Metadata-Version: 2.3
Name: num_theory_euler_problems
Version: 0.2.7
Summary: Implements different number theory functions
License: MIT
Author: Calista Chen, Dhruv Garg, Dominic Lam, Thamer Aldawood
Requires-Python: >=3.9
Classifier: License :: OSI Approved :: MIT License
Classifier: Programming Language :: Python :: 3
Classifier: Programming Language :: Python :: 3.9
Classifier: Programming Language :: Python :: 3.10
Classifier: Programming Language :: Python :: 3.11
Classifier: Programming Language :: Python :: 3.12
Classifier: Programming Language :: Python :: 3.13
Description-Content-Type: text/markdown

# num_theory
[![Documentation Status](https://readthedocs.org/projects/num-theory/badge/?version=latest)](https://num-theory.readthedocs.io/en/latest/?badge=latest)
[![codecov](https://codecov.io/gh/UBC-MDS/num_theory/graph/badge.svg?token=D83Q1sJfPf)](https://codecov.io/gh/UBC-MDS/num_theory)
[![ci-cd](https://github.com/UBC-MDS/num_theory/actions/workflows/ci-cd.yml/badge.svg)](https://github.com/UBC-MDS/num_theory/actions/workflows/ci-cd.yml)
[![Python Version](https://img.shields.io/badge/python-3.9%20%7C%203.10%20%7C%203.11-blue.svg)](https://www.python.org/downloads/)
[![Repo Status](https://img.shields.io/badge/repo%20status-Active-brightgreen)](https://github.com/UBC-MDS/num_theory) 
[![PyPI](https://img.shields.io/pypi/v/num-theory-euler-problems?color=blue&label=PyPI)](https://pypi.org/project/num-theory-euler-problems/)

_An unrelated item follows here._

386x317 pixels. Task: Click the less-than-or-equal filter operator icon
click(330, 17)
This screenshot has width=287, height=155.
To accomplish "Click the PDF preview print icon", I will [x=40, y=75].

A high-performance Python package for number theory operations, optimized for Project Euler and computational mathematics problems.  From **prime factorization** to generating **arithmetic progressions**, the num_theory package is a versatile tool for students, researchers, and enthusiasts alike. It can also serve as a utility for developing solutions to Project Euler problems.

[**Project Euler**](https://projecteuler.net/) is a series of challenging mathematical/computer programming problems that will require more than just mathematical insights to solve. Although mathematics will help you arrive at elegant and efficient methods, the use of a computer and programming skills will be required to solve most problems.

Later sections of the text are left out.